Paris. The city of romance, the city of love. But what about if you're here as a single? Nothing to worry about, we've put together the survival guide for singles in Paris with all the places worth avoiding.
Avoid the heights
When people are feeling romantic they love nothing more than spending a little time sat hand in hand stroking each other's hair, while admiring a stunning view.
And Paris, given its combination of chimney-covered Haussmannian apartments and famous historical monuments, has one of the most beautiful skylines in the world.
But single folk should avoid all the high places, especially the Eiffel Tower. There might as well be a sign up that reads “Couples Only”. If you go to the top floor, the chances are high that you'll trip over some guy who's travelled from Beijing, Brighton or Berlin to get down on one knee atop the Iron Lady.
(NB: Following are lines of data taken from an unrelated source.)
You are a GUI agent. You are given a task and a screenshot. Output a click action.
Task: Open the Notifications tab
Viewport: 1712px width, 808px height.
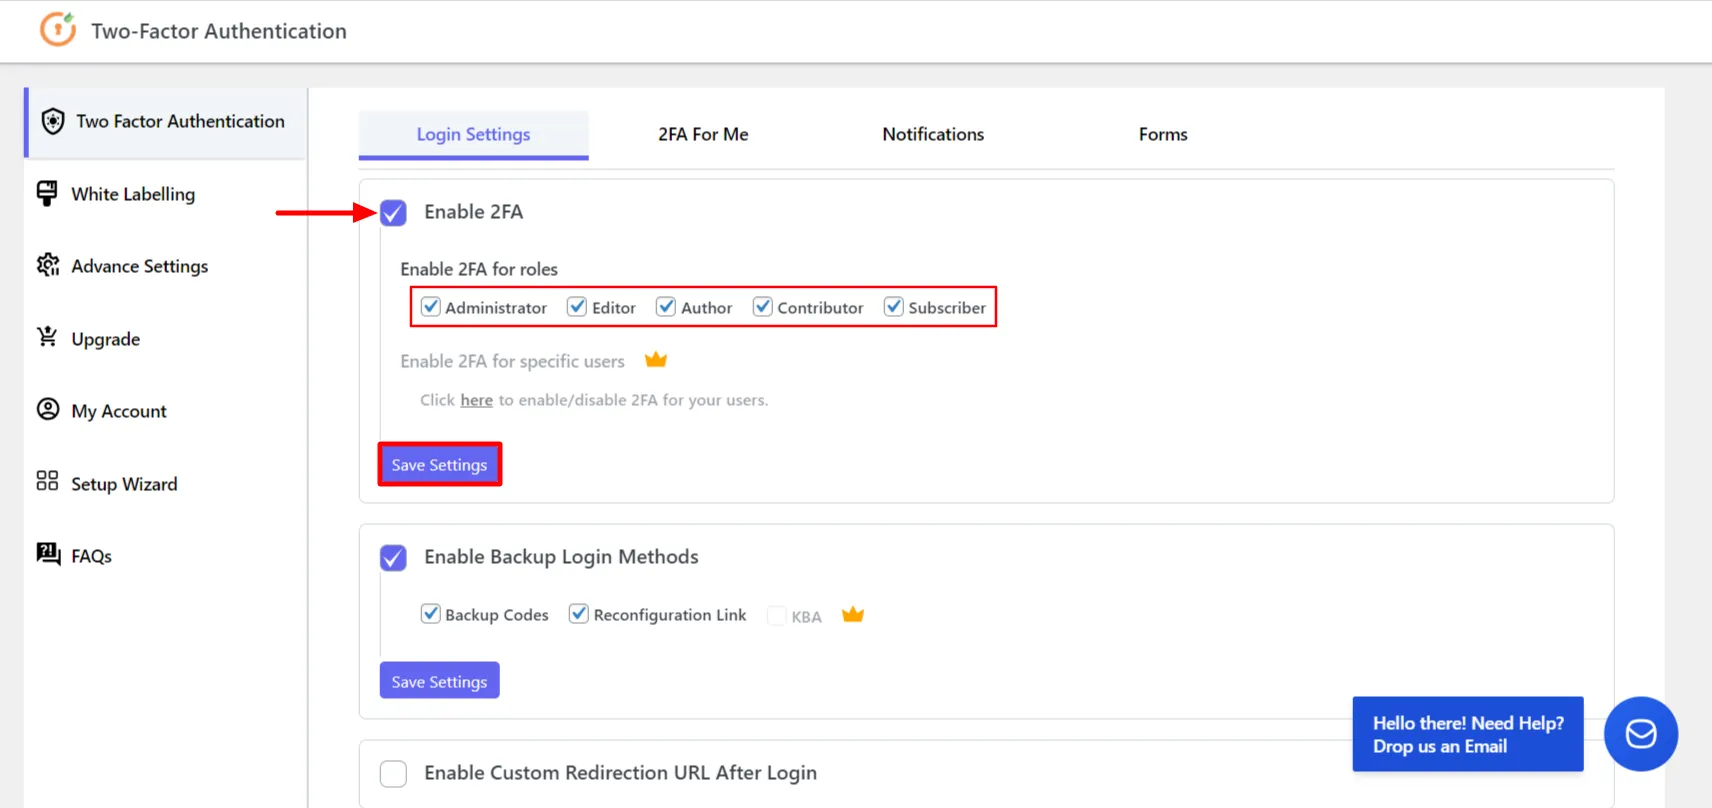[x=932, y=134]
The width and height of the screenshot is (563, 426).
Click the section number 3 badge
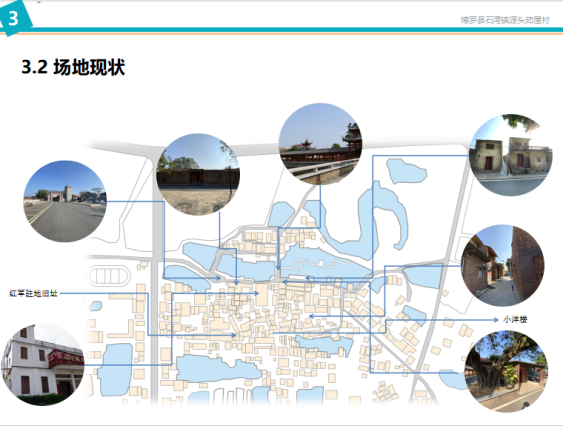(x=14, y=18)
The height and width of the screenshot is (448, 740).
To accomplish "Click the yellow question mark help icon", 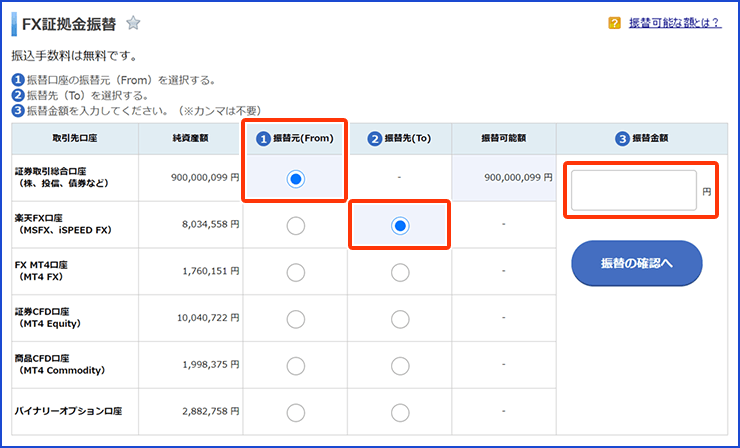I will pyautogui.click(x=614, y=23).
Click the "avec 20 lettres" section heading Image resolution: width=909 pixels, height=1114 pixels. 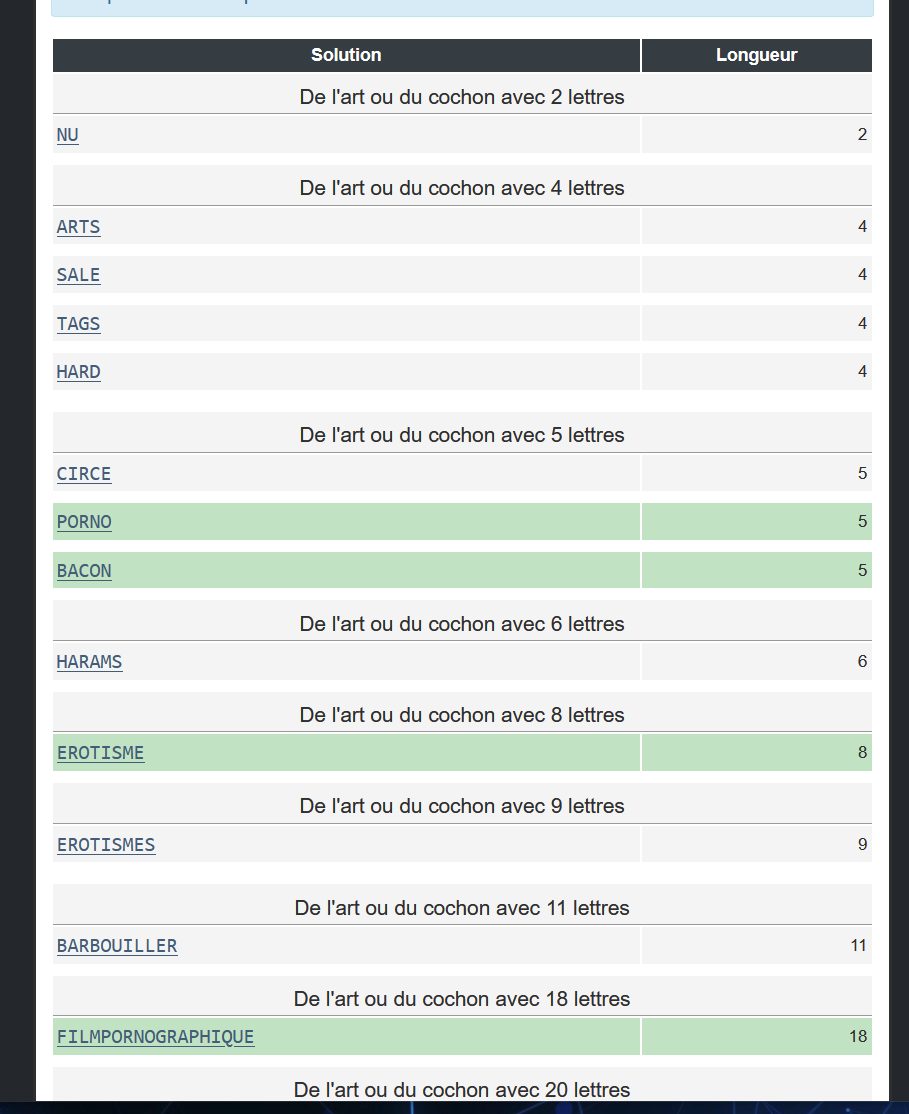click(462, 1090)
Other places to avoid include the top of the Arc de Triomphe, the top of Montparnasse Tower and the steps of the Sacré Coeur. One place you could safely head to is the top of Belleville Park. It's pretty ugly up there, but the view is splendid and it might just be free of snoggers. Having said that, this is Paris - where people kiss on the Metro.
Avoid the bridges
(The Pont des Arts, which is no longer covered in padlocks)
Normally a city's bridges would not necessarily represent the most romantic spots to declare your love for someone, but that's not the case in Paris.
Some of the city's bridges have become a magnet for lovers from all around the world, who come armed with a padlock to attach to the weary railings, before they throw the key into the Seine river below.
It used to be just the Pont des Arts and the Pont de l'Archevêché which were covered in the “metal graffiti” as lovelock-haters call them. But now it's spreading to the bridges over the Canal St Martin and it probably won't be long before we see them attached to shopping trolleys at the romantic supermarket Monoprix.
So if you are single and don't like padlocks don't go anywhere near a bridge.
Avoid the water
Single folk need to avoid the temptation to get on a cruise along the river Seine at all costs. The Bateaux Mouches often turn into love boats transporting the world's most amorous couples up and down the river, while they feed champagne-soaked strawberries to each other.
If you really feel the need to get on a boat, then try the hop-on, hop-off Batobus. There's no coupled seating and there's only a vending machine that sells crisps and coke.
Avoid the restaurants
If you are planning on treating yourself to a meal in Paris, it might be a good idea to stay in or go to burger chain Quick and get some toast.
The atmosphere in restaurants in Paris feels a bit like Valentine's Day all year round, so imagine how uncomfortable and sickening they will feel for singles on February 14th, with the influx of couples from all over the world.
Unless you want to overhear proposal after proposal, or the incessant sound of lips meeting lips, then try to avoid some of the city's more romantic neighbourhoods such as Saint-Germain des Prés in the sixth arrondissement, where you are very likely to be surrounded by couples having a candlelit dinner while being serenaded by a violinist.
It's arguably the most beautiful neighbourhood in Paris, which is why you should maybe think twice about going. With its cosy ‘village' atmosphere, and its beret-wearing painters, it will be overrun by romantic couples looking for the heart of romantic Paris. For any singleton passing through the area, it could rapidly turn into a nightmare.
And if you end up next to the famous “Mur de je t'aime” (I love you wall) on Place des Abesses where couples gather to scrawl "I love You" on the wall and take "smoochies" (selfies with kissing involved), you better beware - it might just spark a panic attack at best and at worst a full-blown mid-life crisis.
The best tip to escape the lovebirds is probably to get as far away from Paris as you can. The slagheaps on the old coal fields of northern France are a UNESCO World Heritage Site, remember, and can be reached on a day trip from Paris.